Pour le lecteur moyen, « homme ordinaire du cinéma », selon la formule de Jean-Louis Schefer (1982), l’idée d’une nouvelle stratigraphie fait problème [3]. Dans les pages consacrées à Straub, le paysage décrit par Deleuze comporte une durée qui va au-delà et en dehors du temps dans lequel il est perçu. Mais, paradoxalement, il demeure dans les limites de la perception qui le cerne. Il fait prendre conscience de l’impossibilité de le penser. Force est alors de constater que le diagramme d’une nouvelle archéologie de l’image serait une autre forme de paysage, un paysage vu cette fois à travers une temporalité pour ainsi dire géo-logique, qui renvoie d’une tradition picturale « classique » à une espèce de tableau chiffré, carte ou palimpseste à deux dimensions [4]. Dans le même contexte, Deleuze suggère précisément que le régime de l’image-temps a pour assise l’archive du cinéma classique. Insistant sur la présence du muet dans le moderne, il voit et dans le muet et dans le cinéma moderne une autonomie de la bande-son vis-à-vis de la bande-image. Ayant traité de l’image-perception, que l’on peut en général cerner dans le plan d’ensemble, surtout dans le western (Deleuze 1983, p. 102), Deleuze constate, en renvoyant à Winchester 73 (Anthony Mann, 1950), que ce genre de film met l’accent à la fois sur les qualités spécifiques du paysage et sur la naissance de la perception du paysage. En parcourant les panoramas, le « lecteur » du film perçoit… la perception. Un intervalle s’ouvre entre le paysage et ce qui le rend visible. En revanche, le paysage stratigraphique du cinéma moderne, contrairement à ce qui se passe dans le western classique, ne permet plus aucun intervalle. D’un plan à l’autre, le paysage est à présent strié d’interstices.

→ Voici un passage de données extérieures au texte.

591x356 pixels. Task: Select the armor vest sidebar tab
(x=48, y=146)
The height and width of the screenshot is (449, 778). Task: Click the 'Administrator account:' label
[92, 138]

Mais pour quelles raisons la stratigraphie ne ferait-elle pas partie du western ou du cinéma classique ? Pourquoi le cinéma, depuis ses origines, ne serait-il pas un site de l’image tellurique ? La question s’impose, non pour infirmer les hypothèses de Deleuze sur le cinéma moderne, mais plutôt pour montrer que leur envergure est bien plus vaste que celle — qu’il s’agisse de la taxinomie ou de la stratégie — que laisse entrevoir le choix d’exemples énumérés. D’emblée, le lecteur de L’image-mouvement et de L’image-temps note que les concepts majeurs développés dans ces deux ouvrages appartiennent à un lexique rigoureux. Le style de Deleuze, de même que la force et la puissance poétique des mots qu’il utilise pour véhiculer ces concepts, les font « devenir » à la fois lisibles et visibles. Les mots font donc partie du paysage « stratigraphique ». Ils sont à voir et à lire dans leur forme et dans leur mouvement telluriques et quasi « physiques ». Parfois, leur aspect sonore, qu’on dirait rocheux ou rocailleux, devient visible, tour à tour incarnant et occultant le sens qu’ils portent. Ça et là, ils deviennent les événements mêmes dont ils parlent ou qu’ils désirent « faire voir ».

Ouvrir les mots

Dans la lecture attentive qu’il fait de Michel Foucault, Deleuze (1986, p. 72) constate que l’auteur de L’archéologie du savoir « est singulièrement proche du cinéma contemporain » parce qu’il « ouvre les mots et les choses ». En les mobilisant, il les ouvre. En les donnant à lire de la manière dont il le fait, il les fend. Il arrive ainsi à la limite qui sépare le visible de l’énonçable. C’est d’ailleurs dans son livre sur Foucault que Deleuze invoquera l’oeuvre de Jean-Marie Straub pour élucider ce que signifient les « strates ou formations historiques » dont parle Foucault. C’est la référence à Straub qui permettra à Deleuze d’ouvrir, de fendre, et même d’éparpiller l’idiolecte foucaldien et de l’adapter à son propos. Ce sera par ailleurs dans son Foucault que, s’appuyant sur la double lecture des écrits de Maurice Blanchot et de Foucault, Deleuze (1986, p. 71) sera amené à formuler l’idée que « ce qu’on voit ne se loge jamais dans ce qu’on dit ».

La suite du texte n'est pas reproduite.